(Records to process):
━━━━━━━━━━━━━━━━
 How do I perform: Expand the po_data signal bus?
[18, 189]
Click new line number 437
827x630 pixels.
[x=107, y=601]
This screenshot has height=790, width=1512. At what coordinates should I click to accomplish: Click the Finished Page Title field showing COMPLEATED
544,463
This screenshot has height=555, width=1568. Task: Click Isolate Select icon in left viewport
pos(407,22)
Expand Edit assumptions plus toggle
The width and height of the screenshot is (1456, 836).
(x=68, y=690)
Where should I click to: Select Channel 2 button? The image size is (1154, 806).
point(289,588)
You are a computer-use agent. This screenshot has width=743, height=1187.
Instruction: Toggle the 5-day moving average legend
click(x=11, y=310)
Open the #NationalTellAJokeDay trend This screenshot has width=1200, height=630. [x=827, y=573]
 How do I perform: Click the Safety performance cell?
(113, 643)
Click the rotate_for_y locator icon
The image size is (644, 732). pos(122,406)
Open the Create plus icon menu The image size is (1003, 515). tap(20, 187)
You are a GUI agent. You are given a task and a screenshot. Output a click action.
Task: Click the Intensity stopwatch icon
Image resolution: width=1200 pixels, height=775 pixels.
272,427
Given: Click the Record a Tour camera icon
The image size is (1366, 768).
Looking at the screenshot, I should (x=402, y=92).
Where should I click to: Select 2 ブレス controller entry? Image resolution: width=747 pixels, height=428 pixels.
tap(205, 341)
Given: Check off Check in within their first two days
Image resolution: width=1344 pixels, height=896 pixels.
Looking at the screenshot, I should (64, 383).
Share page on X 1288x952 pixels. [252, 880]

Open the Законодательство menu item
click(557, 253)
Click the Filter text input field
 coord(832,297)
━━━━━━━━━━━━━━━━
(The request): Extract verbatim every line from the one containing "Given: Click the Record a Tour camera icon" through the last line of the records above, including both ends.

(Solution):
Given: Click the Record a Tour camera icon
The image size is (1366, 768).
Looking at the screenshot, I should (x=402, y=92).
Where should I click to: Select 2 ブレス controller entry? Image resolution: width=747 pixels, height=428 pixels.
tap(205, 341)
Given: Check off Check in within their first two days
Image resolution: width=1344 pixels, height=896 pixels.
Looking at the screenshot, I should (64, 383).
Share page on X 1288x952 pixels. [252, 880]

Open the Законодательство menu item
click(557, 253)
Click the Filter text input field
 coord(832,297)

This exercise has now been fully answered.